Half of my job with them is improving their code, but more importantly (if I want my efforts to not be wasted), I spend a lot of time developing a working relationship with them. You see, they are a kind of insular community, and don't generally trust some "hot shot" outsider who doesn't know the science. But I have been able to do a few simple things that have drastically improved the performance of their codes, so I think we are getting somewhere.

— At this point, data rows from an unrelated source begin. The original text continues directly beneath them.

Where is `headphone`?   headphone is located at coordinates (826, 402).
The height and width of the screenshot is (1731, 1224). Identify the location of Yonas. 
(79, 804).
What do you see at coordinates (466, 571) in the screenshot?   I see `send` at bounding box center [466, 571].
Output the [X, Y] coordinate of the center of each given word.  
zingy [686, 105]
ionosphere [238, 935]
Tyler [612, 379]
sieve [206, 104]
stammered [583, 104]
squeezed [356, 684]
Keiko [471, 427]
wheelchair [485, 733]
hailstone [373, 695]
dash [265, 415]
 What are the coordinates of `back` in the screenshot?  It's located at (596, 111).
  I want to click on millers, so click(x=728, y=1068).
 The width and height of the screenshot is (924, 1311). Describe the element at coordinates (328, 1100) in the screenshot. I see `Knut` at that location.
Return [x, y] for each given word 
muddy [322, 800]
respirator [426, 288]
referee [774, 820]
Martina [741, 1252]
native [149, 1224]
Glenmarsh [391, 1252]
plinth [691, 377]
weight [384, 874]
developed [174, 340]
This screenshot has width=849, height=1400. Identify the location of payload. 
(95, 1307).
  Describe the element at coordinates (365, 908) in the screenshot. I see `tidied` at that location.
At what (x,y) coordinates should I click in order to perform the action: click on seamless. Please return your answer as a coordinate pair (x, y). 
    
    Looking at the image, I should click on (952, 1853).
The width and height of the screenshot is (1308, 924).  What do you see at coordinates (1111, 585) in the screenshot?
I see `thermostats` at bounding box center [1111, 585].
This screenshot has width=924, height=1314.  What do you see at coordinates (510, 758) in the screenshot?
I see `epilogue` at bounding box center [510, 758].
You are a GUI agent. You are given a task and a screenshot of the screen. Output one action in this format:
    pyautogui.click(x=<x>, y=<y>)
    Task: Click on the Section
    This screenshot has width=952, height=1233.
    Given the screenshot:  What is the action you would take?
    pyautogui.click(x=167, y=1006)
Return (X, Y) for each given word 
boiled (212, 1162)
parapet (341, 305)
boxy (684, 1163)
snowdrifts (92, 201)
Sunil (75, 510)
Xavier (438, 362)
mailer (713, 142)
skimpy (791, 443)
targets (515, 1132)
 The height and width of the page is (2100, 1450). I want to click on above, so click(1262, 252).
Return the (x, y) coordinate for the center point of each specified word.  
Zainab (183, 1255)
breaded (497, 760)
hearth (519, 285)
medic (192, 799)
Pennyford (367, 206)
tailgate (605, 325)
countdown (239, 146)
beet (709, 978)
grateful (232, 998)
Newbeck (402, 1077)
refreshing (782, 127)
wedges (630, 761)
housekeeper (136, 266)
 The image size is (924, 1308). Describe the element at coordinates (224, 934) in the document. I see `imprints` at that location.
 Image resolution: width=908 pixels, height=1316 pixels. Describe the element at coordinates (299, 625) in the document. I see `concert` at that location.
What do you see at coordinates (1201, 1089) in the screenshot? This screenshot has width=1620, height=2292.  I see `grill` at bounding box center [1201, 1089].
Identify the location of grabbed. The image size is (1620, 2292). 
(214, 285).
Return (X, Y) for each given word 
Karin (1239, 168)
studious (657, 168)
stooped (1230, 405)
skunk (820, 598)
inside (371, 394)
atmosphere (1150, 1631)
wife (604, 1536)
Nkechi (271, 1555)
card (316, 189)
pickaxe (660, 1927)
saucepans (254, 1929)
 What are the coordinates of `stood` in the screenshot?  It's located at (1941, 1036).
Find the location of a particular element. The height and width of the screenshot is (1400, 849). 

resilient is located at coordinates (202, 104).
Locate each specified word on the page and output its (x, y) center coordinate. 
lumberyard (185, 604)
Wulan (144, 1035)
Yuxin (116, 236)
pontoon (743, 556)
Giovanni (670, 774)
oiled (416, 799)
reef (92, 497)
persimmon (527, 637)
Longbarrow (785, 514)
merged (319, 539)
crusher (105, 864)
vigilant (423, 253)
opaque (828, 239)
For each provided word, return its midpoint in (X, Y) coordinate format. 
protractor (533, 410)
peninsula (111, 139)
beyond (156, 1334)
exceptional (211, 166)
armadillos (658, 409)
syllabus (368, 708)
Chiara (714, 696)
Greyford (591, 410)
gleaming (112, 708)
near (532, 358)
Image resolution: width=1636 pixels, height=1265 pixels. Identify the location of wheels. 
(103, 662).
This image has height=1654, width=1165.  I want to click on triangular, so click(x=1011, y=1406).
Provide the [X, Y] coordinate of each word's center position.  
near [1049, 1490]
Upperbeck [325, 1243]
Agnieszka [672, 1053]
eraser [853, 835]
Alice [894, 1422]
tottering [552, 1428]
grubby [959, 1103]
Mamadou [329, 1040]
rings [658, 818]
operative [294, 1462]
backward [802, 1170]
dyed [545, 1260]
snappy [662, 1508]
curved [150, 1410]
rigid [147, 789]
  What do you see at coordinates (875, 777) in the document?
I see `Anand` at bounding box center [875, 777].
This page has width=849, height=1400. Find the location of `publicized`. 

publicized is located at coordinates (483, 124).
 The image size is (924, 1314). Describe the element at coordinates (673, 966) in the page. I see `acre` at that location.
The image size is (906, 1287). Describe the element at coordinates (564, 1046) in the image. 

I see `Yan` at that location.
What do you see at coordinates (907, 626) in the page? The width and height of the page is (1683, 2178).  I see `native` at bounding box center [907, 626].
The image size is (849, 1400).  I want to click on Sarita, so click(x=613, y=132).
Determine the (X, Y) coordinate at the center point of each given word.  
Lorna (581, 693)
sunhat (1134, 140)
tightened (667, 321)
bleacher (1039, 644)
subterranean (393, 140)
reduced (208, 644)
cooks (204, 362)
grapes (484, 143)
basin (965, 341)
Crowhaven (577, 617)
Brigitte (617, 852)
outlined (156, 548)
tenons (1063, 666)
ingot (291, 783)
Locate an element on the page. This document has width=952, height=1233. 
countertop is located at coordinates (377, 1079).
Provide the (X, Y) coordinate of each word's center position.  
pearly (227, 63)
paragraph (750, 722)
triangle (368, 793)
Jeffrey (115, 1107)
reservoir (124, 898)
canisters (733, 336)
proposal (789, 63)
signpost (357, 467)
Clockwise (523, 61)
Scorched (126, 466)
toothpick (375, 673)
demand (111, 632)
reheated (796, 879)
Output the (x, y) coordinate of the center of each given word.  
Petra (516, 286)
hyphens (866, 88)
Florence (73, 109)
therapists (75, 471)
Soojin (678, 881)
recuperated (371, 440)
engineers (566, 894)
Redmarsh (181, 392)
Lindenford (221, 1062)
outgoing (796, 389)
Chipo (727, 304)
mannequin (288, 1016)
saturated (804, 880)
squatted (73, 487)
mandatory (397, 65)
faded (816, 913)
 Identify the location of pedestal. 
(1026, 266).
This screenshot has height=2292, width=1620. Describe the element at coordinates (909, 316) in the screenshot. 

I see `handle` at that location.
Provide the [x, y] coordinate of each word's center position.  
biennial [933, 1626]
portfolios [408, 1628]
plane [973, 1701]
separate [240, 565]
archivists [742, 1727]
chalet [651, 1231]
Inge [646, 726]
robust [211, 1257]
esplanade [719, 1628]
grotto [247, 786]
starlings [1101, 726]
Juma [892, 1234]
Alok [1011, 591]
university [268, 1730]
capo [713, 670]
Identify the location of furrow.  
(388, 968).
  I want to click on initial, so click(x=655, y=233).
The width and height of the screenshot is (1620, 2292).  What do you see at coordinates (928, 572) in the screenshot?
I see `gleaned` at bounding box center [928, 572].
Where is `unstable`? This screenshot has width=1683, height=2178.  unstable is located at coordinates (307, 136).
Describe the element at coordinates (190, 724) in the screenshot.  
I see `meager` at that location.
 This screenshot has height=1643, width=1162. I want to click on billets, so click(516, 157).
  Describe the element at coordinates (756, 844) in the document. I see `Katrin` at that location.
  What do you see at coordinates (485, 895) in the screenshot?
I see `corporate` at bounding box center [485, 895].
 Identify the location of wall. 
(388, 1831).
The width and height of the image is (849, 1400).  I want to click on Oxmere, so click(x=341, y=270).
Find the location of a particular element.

Most recently, I was profiling one of their codes, and discovered that it spent more than 50% of its time sorting. I looked at their sorting algorithm and saw that it was some homebrew sorting algorithm that was kind of like bubble sort (with computational complexity order N2, or the worst possible performance without doing something completely stupid). My guess is, they didn't know that some smart computer scientists had thought a lot about sorting algorithms and developed smart ways to sort; they probably just thought of how they would sort things and implemented that. So I replaced their Frankenstein sort with a heapsort algorithm (worst-case complexity N log N) and the sorting became an insignificant portion of the total runtime. Then, I showed my primary collaborator what I had done, and they discussed it in a meeting the next week. As it turned out, nobody knew why it was sorting; it was some legacy of an abandoned algorithm. I removed the sorting altogether and am in the process of doing a little benchmarking study.
It was pretty amazing, though, that this piece of code that nobody realized was being executed was taking up more than 50% of the test problem runtime, and more than 20% of the benchmark problem runtime!
The next bottleneck in their code is the I/O. They are reading the input in a very unintelligent way (all the processors opening the same file and reading it), so I plan to fix that for them when I get the chance.